Un appuntamento, curato dal giornalista e critico Maurizio Di Rienzo, che dal 15 giugno ha proposto al pubblico romano il meglio della produzione di cinema del reale recente, un genere che sta conquistando pubblico e appassionati nei festival internazionali e nelle sale.
Il film di Sejko sarà introdotto da Di Rienzo insieme al direttore della Casa del Cinema Giorgio Gosetti, alla presenza del cast: il regista, l’autore del montaggio Luca Onorati, il compositore delle musiche, il maestro Riccardo Giagni, e il protagonista Pietro de Silva.
A partire da un clamoroso e misconosciuto evento storico, che coinvolse migliaia di italiani al termine della seconda guerra mondiale, e dal singolare destino di un tecnico del cinema, La macchina delle immagini di Alfredo C. regala una riflessione avvincente sul potere pervasivo della propaganda. E attraverso l’intreccio di straordinari filmati dell’Archivio Luce – un autentico protagonista del film – e di riprese originali affidate alla voce, al volto e al talento di Pietro De Silva, mette in scena un poema visivo sulla memoria e sulla responsabilità di chi crea immagini, e di chi le vede.
Aprile 1939. L’Italia fascista occupa l’Albania.

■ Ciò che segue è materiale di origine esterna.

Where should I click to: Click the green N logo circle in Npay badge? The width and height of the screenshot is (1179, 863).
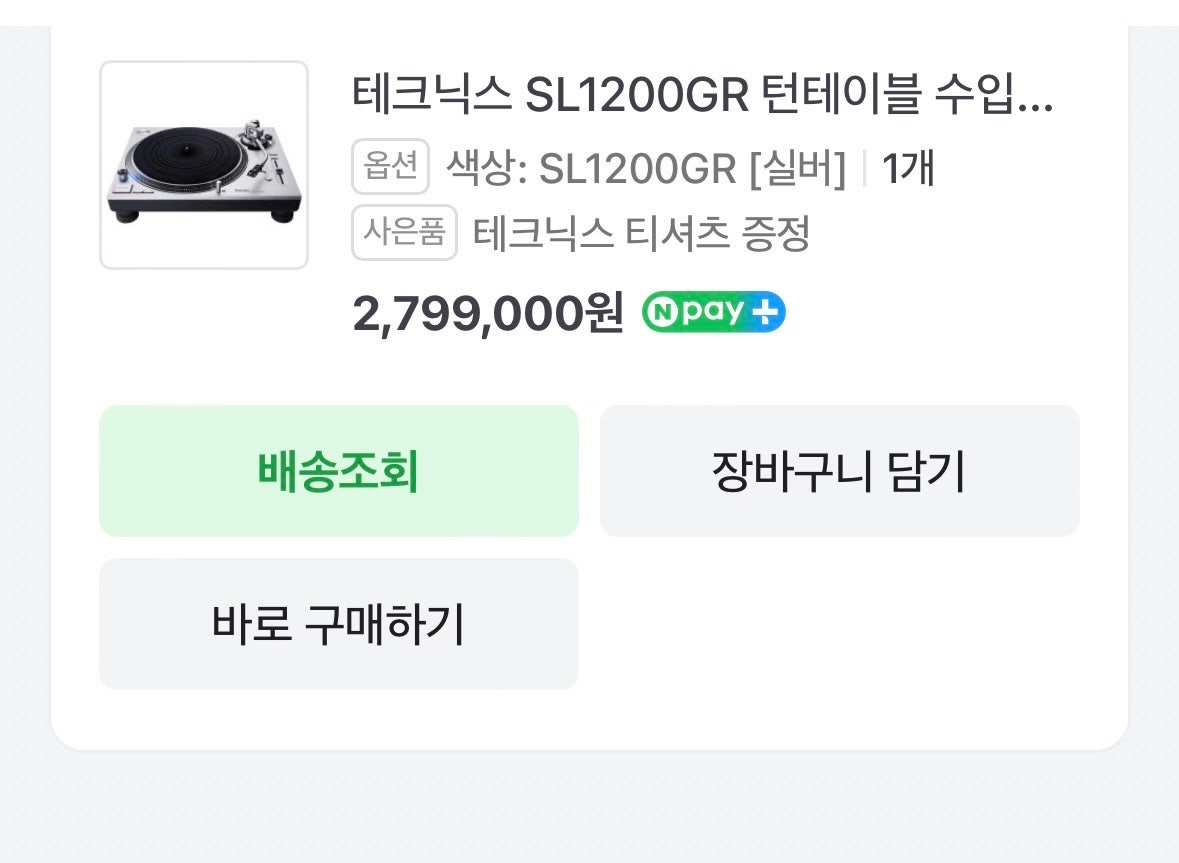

Migliaia di italiani, operai, coloni e tecnici, vengono trasferiti nel paese. Novembre 1944, l’Albania è liberata. Il nuovo regime comunista chiude i confini e pone all’Italia decine di condizioni per il rimpatrio dei suoi concittadini.
Nel 1945 in Albania si trovano trattenuti ancora 27.000 italiani tra reduci e civili. Tra di loro c’è anche un operatore cinematografico.Alfredo C., operatore della propaganda fascista, ha girato per cinque anni l’Albania con la sua cinepresa. Prima, per quasi un ventennio, ha immortalato la capillare macchina del regime. Ora, da un giorno all’altro, deve fare lo stesso, ma per un regime comunista.Chiuso nel suo magazzino, circondato da migliaia di pellicole, Alfredo C. rivede su una vecchia moviola quello che ha girato. La sua storia.
È il suo film quello che vediamo. E forse, non solo il suo.